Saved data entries
◇ ◇ ◇ ◇ ◇ ◇ ◇

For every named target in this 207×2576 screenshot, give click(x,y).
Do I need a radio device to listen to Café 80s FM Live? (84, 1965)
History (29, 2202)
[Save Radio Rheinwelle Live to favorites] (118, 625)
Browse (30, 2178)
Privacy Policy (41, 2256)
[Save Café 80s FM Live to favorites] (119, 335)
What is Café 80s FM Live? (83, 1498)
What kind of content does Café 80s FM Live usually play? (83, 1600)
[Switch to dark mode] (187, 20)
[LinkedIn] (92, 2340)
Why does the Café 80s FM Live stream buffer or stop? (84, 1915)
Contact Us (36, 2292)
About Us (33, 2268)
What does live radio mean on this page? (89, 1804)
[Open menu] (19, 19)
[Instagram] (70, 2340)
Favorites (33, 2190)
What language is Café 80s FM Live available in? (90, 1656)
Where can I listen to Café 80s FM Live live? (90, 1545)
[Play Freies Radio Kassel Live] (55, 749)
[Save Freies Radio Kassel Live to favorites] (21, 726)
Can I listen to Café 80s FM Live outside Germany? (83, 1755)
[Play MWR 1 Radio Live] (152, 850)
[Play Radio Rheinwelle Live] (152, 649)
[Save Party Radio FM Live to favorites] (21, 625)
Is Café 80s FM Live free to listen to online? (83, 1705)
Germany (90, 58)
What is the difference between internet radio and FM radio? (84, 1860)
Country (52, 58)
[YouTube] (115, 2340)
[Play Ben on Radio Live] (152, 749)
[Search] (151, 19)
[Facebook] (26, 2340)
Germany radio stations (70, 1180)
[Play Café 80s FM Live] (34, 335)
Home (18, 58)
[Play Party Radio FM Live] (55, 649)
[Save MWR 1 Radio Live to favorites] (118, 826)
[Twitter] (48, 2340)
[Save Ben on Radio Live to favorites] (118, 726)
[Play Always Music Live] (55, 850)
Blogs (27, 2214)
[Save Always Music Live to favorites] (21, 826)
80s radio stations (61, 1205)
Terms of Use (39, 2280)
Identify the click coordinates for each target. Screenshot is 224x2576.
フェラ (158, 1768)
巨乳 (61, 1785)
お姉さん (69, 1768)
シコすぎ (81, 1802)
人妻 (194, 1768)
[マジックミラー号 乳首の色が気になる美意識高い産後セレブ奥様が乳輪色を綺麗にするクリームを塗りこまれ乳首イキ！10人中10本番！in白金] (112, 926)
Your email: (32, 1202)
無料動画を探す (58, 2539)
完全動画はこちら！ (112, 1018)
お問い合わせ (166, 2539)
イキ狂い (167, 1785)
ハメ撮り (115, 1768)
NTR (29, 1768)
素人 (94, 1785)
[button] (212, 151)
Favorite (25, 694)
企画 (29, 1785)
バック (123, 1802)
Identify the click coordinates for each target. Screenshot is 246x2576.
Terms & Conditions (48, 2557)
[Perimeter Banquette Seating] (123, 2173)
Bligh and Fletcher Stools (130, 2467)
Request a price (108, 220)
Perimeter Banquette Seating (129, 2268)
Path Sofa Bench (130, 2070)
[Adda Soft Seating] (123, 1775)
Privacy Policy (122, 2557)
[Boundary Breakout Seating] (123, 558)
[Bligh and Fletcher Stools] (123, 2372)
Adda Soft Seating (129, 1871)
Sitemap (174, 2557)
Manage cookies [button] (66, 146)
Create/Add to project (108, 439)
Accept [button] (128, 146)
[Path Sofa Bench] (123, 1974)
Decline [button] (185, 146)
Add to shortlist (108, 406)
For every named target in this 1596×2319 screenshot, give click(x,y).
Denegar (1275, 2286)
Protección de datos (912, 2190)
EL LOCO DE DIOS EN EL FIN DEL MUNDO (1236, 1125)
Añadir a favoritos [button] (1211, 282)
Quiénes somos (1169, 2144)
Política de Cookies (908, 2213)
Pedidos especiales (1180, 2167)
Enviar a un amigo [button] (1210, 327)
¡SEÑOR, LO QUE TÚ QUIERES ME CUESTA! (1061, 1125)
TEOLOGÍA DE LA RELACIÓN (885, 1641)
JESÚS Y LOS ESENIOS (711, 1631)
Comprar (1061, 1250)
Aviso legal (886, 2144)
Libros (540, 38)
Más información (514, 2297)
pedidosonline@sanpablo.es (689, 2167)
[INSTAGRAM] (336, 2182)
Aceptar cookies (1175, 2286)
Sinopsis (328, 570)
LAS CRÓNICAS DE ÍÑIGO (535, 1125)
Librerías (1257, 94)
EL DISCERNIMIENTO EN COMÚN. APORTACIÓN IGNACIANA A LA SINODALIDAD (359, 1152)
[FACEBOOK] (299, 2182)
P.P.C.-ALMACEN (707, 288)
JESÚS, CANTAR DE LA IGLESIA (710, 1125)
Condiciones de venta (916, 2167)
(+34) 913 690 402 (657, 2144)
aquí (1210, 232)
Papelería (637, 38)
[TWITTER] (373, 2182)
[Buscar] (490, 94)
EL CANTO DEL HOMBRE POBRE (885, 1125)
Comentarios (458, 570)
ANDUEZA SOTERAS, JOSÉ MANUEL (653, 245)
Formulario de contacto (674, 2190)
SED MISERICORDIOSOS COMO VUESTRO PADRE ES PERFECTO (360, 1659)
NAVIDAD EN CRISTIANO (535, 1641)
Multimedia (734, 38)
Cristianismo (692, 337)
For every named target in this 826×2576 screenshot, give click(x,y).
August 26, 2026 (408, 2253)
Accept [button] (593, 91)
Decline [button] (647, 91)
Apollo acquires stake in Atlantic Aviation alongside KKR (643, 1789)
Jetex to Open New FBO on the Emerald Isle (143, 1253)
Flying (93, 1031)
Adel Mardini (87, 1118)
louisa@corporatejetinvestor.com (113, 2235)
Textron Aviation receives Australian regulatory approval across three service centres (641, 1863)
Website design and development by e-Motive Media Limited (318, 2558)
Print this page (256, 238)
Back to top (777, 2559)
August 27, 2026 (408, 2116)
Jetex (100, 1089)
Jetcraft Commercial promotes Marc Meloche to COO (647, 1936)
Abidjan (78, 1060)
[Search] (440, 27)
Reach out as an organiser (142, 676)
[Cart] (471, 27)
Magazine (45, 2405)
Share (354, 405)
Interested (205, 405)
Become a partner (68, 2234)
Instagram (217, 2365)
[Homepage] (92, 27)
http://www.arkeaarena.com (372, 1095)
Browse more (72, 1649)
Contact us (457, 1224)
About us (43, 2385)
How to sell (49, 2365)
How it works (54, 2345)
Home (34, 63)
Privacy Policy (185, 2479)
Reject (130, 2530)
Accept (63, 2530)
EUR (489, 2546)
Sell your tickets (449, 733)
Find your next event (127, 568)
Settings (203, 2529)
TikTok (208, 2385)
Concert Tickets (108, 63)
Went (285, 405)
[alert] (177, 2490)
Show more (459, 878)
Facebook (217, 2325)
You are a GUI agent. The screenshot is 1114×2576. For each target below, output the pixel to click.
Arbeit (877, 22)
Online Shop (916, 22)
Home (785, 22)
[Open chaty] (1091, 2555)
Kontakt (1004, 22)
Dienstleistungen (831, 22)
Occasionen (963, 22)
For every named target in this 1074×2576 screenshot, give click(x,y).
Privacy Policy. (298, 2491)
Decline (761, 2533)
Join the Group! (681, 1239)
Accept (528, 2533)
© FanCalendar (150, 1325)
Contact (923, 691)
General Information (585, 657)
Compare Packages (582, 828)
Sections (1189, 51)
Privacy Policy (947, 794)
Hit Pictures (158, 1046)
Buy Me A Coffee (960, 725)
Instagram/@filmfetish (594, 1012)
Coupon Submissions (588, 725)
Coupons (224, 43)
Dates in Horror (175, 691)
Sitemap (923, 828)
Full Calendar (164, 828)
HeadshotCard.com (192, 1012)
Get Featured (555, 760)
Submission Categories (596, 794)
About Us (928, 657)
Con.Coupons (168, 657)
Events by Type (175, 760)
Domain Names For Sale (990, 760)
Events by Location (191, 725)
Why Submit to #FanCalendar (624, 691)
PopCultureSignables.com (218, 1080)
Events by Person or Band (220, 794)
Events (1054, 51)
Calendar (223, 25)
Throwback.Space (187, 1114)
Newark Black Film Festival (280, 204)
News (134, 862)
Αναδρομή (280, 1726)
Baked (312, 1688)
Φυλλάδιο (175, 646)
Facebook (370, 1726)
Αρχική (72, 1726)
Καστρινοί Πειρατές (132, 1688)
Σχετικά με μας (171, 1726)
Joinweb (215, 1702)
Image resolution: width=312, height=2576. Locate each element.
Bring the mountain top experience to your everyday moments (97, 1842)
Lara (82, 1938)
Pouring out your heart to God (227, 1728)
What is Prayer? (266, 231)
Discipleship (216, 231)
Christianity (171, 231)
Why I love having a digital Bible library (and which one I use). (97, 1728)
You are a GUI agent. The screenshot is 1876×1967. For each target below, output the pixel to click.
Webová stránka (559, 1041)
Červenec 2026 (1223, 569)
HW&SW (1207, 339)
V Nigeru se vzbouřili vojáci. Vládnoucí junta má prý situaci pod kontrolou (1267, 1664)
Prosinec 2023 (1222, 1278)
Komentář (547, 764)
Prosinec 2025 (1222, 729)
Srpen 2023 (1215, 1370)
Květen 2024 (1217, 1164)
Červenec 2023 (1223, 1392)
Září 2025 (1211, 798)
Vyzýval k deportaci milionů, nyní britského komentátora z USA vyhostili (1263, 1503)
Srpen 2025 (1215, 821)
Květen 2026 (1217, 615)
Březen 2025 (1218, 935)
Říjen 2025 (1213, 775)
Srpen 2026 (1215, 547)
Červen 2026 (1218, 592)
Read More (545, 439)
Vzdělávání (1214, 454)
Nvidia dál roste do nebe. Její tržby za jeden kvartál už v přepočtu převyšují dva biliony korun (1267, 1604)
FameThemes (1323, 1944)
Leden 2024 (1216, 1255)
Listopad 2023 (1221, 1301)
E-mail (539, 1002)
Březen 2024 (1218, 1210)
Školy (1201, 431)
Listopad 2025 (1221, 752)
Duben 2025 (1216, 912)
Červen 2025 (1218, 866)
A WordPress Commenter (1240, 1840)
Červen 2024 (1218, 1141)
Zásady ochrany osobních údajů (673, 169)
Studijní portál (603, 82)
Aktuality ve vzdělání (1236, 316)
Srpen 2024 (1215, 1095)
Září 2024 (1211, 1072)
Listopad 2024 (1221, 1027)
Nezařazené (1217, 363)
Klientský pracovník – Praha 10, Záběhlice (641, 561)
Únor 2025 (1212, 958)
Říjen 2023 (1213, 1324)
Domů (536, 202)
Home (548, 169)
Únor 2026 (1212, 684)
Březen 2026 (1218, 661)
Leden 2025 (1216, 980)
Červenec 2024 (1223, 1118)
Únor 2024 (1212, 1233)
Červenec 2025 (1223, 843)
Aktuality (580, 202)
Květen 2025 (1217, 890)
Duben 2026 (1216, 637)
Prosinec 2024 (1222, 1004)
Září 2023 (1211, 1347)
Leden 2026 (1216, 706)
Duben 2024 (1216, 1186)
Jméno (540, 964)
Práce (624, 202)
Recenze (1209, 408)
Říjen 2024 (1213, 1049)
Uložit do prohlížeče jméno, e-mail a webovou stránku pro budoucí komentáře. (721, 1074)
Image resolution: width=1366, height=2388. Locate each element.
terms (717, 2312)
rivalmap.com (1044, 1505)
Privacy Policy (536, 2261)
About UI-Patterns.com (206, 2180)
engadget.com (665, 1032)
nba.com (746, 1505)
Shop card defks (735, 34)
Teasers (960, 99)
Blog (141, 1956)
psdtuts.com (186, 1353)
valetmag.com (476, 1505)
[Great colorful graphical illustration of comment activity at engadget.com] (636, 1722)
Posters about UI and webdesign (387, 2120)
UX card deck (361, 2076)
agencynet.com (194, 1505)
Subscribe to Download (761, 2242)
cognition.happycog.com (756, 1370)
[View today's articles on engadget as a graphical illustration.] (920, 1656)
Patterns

◇ ◇ ◇ ◇ ◇ ◇ ◇

GOAL OF THE EXERCISE :: Count every line of the records above in which the string "Jetex" appears. The number alone is to be given.

RESPONSE :: 2